Dessert/ Recipes

Mango Tamarind Kulfi with Tajin

Do you know how you can live right next to something and never really see it? There’s that building or that person or that restaurant that you walk by regularly and you know it’s there but you’ve never really looked at, never registered what it is that you’re seeing, never stored the image away in your head to recall when you need. You’ve never really seen it.

The area I live in Toronto is not particularly known for its food choices. It’s known as a low-income area, a common place for new immigrants in Canada to land. The ‘model inner city’ school that my daughter attends is bursting at the seams with kids from Brazil, Ethiopia, Bangladesh, Syria and many other places. My townhouse is dwarfed on all sides by towering, low-income high rises and subsidized community housing, making it a very densely populated area. Perhaps the most common type of food establishments are those that are primarily drinking establishments, dark ‘holes-in-the-wall’ where tired, worn old men quietly nurse cold bottles of Bud Light from 11am onwards. They’ll serve steak and eggs, hamburgers, and who cares as long as it’s cheap.

But there are other food choices as well, mostly of the variety that you don’t know unless you’ve been inside or know someone who told you about it; these places don’t make the pages of any reviewer’s notes. I’ve been into a few of these, trying ones a neighbor might have recommended, eating Jamaican jerk chicken, fish and chips, Afghan kebabs and more. They’ve all been terrific. But there’s also quite a few, tucked into long strips of stores – all with similar looking signs – that I’ve never been into despite their proximity. I walk by them every day without ever really noticing them.

But the other day, I had kulfi on my mind (I had recently posted a recipe for Roasted Rhubarb, Strawberry and Cardamom Kulfi) and as I was walking down to the subway station, there it was. A small Pakistani grocery-cum-convenience store, tucked between the law office and the funeral home, the window filled with signs for long-distance calling cards and passport photos, had a sign in the window advertising that they were selling kulfi. It was faded and definitely had been there for a long time. I had just never noticed it, until I was thinking about kulfi.

I looked at it for a while, trying to decipher what flavors the colorful confectionaries might be, and decided I was going to get an orange one. My guess was mango. So I went in.

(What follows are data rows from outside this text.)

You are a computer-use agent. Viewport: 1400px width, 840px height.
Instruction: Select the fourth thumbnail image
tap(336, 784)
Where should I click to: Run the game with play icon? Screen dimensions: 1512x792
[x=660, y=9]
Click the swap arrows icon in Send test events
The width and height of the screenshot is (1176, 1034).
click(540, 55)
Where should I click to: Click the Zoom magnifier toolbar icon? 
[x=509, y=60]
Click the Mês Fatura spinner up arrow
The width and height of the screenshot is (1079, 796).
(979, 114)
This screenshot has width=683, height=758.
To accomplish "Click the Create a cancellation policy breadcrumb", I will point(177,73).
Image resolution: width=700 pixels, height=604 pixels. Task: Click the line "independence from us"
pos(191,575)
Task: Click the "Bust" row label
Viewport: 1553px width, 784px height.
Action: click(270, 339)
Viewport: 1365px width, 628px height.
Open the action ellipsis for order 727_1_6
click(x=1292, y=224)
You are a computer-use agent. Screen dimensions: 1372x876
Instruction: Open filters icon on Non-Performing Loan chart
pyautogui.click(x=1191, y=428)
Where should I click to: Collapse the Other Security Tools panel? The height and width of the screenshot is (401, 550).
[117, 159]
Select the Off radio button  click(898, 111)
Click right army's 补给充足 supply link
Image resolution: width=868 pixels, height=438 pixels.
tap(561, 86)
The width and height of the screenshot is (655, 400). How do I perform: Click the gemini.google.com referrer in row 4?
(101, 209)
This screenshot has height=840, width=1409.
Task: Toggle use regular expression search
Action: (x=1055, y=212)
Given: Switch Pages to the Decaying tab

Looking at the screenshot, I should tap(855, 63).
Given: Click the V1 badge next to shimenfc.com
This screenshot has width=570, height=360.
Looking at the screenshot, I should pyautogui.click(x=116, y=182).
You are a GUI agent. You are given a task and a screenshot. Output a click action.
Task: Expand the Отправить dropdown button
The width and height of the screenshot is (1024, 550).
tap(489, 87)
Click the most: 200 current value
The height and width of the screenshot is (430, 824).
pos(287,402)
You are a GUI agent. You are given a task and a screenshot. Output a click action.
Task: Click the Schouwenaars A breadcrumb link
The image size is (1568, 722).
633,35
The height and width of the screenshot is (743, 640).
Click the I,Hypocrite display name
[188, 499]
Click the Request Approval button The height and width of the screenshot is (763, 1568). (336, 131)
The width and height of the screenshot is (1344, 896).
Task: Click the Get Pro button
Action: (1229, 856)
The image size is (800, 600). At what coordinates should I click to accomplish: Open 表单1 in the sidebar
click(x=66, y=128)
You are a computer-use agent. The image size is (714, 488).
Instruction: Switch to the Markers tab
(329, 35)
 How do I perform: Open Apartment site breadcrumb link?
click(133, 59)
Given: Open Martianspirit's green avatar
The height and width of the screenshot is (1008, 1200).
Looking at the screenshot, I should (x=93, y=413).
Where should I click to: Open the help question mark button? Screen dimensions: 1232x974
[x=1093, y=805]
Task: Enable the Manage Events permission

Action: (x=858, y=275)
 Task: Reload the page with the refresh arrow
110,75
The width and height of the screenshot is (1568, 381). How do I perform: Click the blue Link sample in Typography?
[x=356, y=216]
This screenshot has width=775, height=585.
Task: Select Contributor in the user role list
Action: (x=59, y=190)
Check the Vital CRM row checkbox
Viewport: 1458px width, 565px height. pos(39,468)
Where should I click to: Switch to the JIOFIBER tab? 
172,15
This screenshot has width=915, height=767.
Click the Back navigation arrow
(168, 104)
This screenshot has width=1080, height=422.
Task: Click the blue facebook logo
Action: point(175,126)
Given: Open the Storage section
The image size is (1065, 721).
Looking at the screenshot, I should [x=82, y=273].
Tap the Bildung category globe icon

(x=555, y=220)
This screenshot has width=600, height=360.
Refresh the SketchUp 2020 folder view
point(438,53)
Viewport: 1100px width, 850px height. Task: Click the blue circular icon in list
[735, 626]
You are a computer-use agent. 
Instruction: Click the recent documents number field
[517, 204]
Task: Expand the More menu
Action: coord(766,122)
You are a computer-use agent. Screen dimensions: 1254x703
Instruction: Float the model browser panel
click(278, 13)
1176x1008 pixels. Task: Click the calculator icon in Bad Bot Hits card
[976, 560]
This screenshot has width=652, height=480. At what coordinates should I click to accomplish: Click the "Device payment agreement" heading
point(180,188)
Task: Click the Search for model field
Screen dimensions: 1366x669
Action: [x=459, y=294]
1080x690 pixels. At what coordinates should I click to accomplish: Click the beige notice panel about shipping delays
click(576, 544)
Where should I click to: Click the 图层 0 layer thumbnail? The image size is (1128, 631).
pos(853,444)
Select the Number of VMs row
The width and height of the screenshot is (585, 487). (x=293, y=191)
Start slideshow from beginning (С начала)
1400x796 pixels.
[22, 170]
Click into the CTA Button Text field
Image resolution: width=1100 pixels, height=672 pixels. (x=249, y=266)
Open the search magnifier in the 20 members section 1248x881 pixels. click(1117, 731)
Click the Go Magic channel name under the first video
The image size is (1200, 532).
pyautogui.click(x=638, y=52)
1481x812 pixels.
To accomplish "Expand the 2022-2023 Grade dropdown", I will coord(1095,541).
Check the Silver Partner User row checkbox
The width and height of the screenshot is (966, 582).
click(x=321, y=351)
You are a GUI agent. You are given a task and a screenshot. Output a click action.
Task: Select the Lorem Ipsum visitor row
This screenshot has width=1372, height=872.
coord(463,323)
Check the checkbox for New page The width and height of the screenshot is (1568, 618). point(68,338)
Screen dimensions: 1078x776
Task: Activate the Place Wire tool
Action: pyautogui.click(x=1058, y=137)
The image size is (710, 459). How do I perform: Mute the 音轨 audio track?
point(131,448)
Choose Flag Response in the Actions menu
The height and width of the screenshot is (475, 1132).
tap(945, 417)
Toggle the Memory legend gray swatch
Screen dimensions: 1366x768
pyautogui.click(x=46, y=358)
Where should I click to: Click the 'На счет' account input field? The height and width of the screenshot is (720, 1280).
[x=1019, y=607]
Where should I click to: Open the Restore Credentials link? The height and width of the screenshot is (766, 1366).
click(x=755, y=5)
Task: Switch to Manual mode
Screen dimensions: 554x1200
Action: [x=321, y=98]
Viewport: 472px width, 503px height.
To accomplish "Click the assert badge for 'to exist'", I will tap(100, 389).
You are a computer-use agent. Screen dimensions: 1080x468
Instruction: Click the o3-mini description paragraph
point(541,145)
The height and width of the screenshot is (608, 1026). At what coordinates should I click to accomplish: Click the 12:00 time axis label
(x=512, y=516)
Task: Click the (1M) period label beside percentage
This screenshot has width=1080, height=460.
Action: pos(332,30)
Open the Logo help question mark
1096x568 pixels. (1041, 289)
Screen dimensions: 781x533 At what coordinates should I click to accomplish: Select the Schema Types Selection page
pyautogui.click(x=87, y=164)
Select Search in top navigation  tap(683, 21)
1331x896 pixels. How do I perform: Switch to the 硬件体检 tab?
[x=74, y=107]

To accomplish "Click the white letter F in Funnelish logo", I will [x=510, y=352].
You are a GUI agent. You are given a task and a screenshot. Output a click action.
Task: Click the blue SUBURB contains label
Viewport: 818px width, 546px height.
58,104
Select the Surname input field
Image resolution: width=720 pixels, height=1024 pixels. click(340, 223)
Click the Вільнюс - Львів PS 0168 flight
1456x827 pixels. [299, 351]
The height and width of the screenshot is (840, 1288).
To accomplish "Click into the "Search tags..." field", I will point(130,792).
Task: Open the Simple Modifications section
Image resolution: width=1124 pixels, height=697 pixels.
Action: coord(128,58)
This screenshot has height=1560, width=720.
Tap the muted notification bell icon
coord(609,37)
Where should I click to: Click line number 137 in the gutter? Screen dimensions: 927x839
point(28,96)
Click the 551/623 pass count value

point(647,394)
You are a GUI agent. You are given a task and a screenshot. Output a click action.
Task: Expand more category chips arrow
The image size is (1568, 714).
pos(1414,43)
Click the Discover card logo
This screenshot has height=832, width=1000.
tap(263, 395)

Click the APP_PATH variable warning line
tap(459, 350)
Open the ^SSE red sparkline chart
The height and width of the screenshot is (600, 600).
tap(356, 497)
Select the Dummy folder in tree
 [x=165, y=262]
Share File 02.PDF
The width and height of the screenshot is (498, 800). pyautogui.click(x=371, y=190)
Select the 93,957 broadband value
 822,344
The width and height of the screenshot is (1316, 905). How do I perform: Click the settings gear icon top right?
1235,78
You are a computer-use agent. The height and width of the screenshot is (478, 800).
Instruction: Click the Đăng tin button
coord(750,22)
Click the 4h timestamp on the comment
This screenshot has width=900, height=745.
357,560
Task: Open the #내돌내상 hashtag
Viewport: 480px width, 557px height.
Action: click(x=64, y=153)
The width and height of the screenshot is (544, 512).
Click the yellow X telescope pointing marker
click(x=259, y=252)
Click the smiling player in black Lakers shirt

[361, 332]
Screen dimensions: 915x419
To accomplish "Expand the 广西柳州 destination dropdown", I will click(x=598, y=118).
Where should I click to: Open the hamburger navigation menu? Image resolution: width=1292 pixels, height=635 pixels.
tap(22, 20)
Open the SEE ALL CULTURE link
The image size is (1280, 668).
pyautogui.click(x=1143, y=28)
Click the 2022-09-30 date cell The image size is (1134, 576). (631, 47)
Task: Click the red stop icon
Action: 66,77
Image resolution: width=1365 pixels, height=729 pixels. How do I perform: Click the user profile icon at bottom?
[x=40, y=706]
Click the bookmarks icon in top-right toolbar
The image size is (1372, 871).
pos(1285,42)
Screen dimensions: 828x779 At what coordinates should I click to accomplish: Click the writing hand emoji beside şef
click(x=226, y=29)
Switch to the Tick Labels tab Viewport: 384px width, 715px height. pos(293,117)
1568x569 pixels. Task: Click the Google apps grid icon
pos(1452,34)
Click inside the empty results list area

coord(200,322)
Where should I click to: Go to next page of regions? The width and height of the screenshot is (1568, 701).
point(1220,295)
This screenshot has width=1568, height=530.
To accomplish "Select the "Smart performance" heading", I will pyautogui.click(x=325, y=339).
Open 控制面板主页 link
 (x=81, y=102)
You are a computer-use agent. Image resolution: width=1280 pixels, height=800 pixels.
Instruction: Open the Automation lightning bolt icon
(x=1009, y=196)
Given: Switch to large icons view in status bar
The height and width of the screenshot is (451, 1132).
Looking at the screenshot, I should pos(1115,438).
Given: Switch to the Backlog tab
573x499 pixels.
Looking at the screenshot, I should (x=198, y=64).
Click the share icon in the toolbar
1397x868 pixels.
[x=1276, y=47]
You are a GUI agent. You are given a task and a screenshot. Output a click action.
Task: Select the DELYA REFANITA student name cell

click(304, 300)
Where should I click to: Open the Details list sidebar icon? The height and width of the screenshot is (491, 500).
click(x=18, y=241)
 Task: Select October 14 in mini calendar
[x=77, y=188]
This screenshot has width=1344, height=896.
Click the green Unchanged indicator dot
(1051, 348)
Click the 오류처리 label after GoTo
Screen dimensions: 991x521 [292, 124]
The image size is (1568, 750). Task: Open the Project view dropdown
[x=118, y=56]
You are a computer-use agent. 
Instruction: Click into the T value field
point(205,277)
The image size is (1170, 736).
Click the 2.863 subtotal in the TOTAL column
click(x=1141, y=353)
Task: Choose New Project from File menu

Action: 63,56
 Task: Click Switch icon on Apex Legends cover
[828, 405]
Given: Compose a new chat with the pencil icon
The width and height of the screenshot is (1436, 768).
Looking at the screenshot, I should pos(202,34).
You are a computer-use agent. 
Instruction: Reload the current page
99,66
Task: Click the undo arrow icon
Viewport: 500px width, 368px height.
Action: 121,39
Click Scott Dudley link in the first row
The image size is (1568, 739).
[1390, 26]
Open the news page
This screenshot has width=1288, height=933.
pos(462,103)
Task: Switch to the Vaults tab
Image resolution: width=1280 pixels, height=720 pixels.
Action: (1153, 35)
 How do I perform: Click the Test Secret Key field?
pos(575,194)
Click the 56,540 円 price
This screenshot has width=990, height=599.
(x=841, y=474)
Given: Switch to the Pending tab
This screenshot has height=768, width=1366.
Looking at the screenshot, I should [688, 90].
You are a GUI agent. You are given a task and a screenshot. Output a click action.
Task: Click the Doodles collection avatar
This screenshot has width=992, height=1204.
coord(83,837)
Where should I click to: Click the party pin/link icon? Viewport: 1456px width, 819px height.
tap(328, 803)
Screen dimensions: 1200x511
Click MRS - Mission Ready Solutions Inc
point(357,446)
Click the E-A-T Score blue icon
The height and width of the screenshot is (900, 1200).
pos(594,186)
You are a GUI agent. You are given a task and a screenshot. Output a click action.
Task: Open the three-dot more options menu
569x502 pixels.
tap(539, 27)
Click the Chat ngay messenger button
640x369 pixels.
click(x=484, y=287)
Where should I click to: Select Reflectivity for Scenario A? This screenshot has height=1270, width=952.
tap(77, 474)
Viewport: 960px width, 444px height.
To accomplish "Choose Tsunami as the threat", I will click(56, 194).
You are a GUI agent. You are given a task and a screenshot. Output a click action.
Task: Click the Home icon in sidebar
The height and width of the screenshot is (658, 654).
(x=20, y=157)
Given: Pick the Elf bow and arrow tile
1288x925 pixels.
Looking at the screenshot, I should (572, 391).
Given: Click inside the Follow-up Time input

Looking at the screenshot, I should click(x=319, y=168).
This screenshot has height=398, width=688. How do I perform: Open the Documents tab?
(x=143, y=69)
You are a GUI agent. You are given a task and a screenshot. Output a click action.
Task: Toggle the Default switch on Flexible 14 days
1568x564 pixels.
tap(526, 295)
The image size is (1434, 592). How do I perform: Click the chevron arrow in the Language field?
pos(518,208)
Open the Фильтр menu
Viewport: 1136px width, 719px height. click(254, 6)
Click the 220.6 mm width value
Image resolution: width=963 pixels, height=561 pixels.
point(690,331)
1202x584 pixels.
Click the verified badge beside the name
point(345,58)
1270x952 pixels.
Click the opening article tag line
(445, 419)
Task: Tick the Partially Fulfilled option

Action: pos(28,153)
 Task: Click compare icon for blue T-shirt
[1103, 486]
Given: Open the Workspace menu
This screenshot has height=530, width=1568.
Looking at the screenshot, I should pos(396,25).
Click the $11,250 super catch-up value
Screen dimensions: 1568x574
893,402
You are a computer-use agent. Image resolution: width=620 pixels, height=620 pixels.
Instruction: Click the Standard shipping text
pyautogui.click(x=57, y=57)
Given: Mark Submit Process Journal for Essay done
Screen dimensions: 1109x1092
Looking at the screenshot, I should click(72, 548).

But there was no kulfi, the sign long having become irrelevant I suspect. The elderly Pakistani man at the till assured me that there was none in the ramshackle freezer along the wall, and I even rummaged among the haphazard assortment of frozen meals, ice cream treats and frozen grocery items to make sure. Nope, there was no kulfi.

The problem was that I was now wanting some kulfi. Particularly, orange kulfi. So I, obviously, had to make my own! Below is the recipe for my tamarind mango kulfi, dusted with Mexican Tajin seasoning. It’s a bit of a cultural mish-mash of a flavor but it completely works; the sourness of the tamarind balanced by the sweetness of the mango, accentuated by the salty and slightly spicy kick of the Tajin. Mango and tamarind are often paired in Indian cuisine, while mango and Tajin are often twinned in Mexican cuisine – there’e a logic to it all! It’s creamy, icy, and packs a major flavor wallop.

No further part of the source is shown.